There are basically two schools of thought when it comes to gameplay design in a Lego game: there are the IP-based games where Lego is a blank slate to paint with Batman or Star Wars or Marvel, and then there are the games that specifically lean into the nature of play and discovery and building something from nothing. While not entirely steeped in the latter, Lego Voyagers certainly leans that way more than not.
(Image credit: Lego, Annapurna Interactive)

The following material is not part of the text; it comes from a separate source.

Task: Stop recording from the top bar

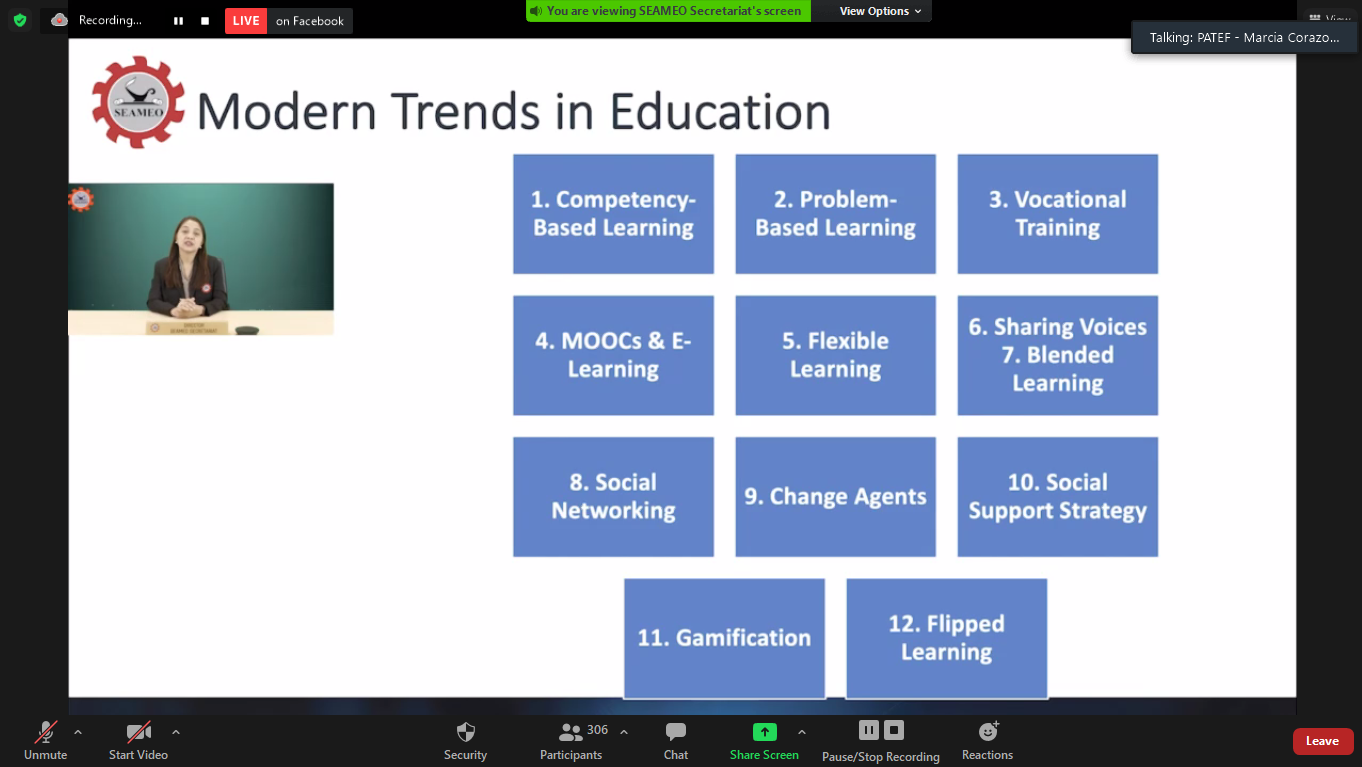Action: (205, 20)
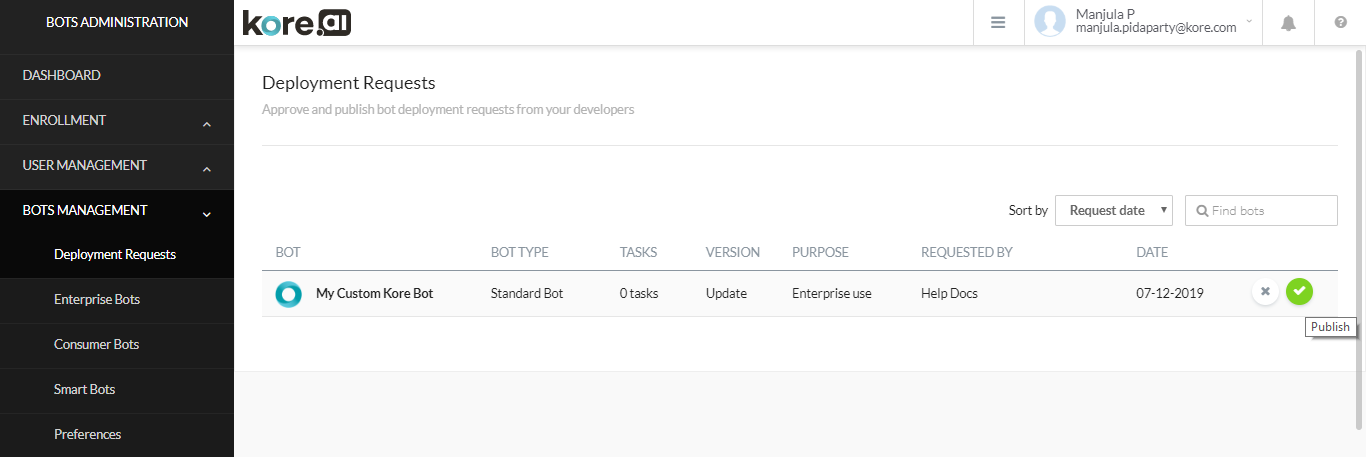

Release date: September 15, 2025
Platform(s): PC, PS5, PS4, Xbox Series X, Switch, Switch 2
Developer: Light Brick Studio
Publisher: Annapurna Interactive
Functionally, two players must navigate through a series of puzzles by activating switches, climbing, jumping, and generally building Lego bricks together or breaking them apart in various ways. It’s an entirely nonverbal affair, though the little player-representing blocks can make sounds when you hit a button. For the most part, these are meaningless inflections, but they can also be something else entirely depending on context. (My partner and I would not stop making both go CHOO CHOO as noisily and as frequently as possible when we realized it had changed upon boarding a train.)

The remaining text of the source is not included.